Spend a little time more time up front on centralization risk

Given that you use the term "centralization risk" throughout your draft, I think you should spend a bit more time defining it on first use. E.g., something like, the likelihood of most people using one or a small number of providers for the same service (or some such).

Externally-induced centralisation

Jari points out:

Section 4.4 inherited centralization — I’m not sure how much network-imposed limitations we have today, or in few years, given that in the western world at least much of the traffic is today encrypted. However, there are situations where government mandates or government - large internet content provider collaboration can create a setup where the user's choices for communication are severely restricted, and consequently, often centralized to few remaining ones. Perhaps you could talk a bit about this.

Linkage between the earlier sections and Section 6 is not explicit and a bit tenuous

Perhaps my biggest concern with the draft is this:

What can be remedied and what can't be remedied is somewhat lost because of a lack of clear causal linkage, as articulated between the sections. This is perhaps where I would spend the most time on the draft.

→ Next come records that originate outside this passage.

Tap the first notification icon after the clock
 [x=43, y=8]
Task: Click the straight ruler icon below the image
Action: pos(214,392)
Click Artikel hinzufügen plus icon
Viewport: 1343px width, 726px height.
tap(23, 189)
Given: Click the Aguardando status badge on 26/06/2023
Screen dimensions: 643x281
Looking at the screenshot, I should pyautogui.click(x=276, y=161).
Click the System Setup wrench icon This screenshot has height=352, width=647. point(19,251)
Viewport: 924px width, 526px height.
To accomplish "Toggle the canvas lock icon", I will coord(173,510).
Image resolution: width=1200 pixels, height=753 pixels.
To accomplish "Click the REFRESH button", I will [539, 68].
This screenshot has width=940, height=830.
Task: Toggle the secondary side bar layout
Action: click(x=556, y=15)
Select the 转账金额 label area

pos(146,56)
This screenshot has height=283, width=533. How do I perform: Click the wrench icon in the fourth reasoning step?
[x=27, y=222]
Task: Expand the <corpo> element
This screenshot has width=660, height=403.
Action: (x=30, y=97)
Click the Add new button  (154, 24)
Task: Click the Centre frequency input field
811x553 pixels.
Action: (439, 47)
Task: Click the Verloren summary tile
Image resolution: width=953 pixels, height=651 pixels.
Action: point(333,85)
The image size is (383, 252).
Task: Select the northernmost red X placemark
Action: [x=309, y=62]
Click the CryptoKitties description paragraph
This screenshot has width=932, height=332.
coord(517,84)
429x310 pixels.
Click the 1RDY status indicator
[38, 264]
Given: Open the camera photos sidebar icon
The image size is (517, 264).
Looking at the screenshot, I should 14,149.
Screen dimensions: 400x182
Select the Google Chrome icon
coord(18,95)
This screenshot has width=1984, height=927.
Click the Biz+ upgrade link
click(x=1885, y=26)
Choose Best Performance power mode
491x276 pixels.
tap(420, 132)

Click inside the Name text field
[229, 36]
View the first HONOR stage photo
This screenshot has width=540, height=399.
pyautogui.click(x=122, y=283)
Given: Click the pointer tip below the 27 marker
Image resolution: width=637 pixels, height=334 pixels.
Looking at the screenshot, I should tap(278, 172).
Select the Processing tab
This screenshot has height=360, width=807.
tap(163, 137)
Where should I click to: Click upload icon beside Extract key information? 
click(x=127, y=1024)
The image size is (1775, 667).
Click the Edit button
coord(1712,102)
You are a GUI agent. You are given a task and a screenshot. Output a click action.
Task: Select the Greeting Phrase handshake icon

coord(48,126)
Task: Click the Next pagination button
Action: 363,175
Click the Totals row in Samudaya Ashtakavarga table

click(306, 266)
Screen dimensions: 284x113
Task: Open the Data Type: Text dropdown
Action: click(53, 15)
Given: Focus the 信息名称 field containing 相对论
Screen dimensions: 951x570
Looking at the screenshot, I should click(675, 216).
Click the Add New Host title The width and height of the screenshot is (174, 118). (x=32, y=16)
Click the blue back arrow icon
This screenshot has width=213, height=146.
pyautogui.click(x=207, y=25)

Try this: make a copy of the draft; remove Section 6, and then map examples of centralization you use in earlier sections to remediation approaches you think would help. Then take that text and see if it fits into the earlier sections. If you do this, you'll have solved the problem entirely.

Mention browsers?

I think they are worth highlighting. I think they illustrate rather well that increased complexity in a particular function might make it more likely for it to become centralized.

Redundancy / Distributed as a function of resistance against centralization

Not sure if it fits the scope of the document that I just read now. And probably not completely matured in my head too (rough thoughts)

One feature to reduce centralization is the redundancy and/or duplication of a feature. Geo-Distributed Multiple servers make it easier to avoid the control by another entity at a different or in the same layer to control the system. If server A is down (for any reasons: technical, political, economic, etc.), re-routing to server B becomes a function of resilience, specifically if server A and server B are not controlled by the same political or economic entity.

You are mentioning this a bit in the notion of federated protocol and also the issue #11 has an impact on this.
Aka open standard format of data frees the data of being captured by a single entity that making them processable in a different context, by multiple clients, on multiple networks. It also makes the "data redundant" for the lack of a better word, aka having multiple copies of them in different locations and contexts (as opposed to a single point of failure such as a social network message with a unique URI for accessing it).

As you said all of that doesn't prevent centralization, but it encourages the possibility of decentralization.

Discuss tradeoff of decentralization

e.g., large functions tend to be administered / operated more professionally, thus more available/performant/resistant to attack/have appropriate legal resource/etc.

However, if they are too large, they can take out a significant portion of the internet.

Depending on how difficult it is to switch providers / use multiple ones, different balance points can be found.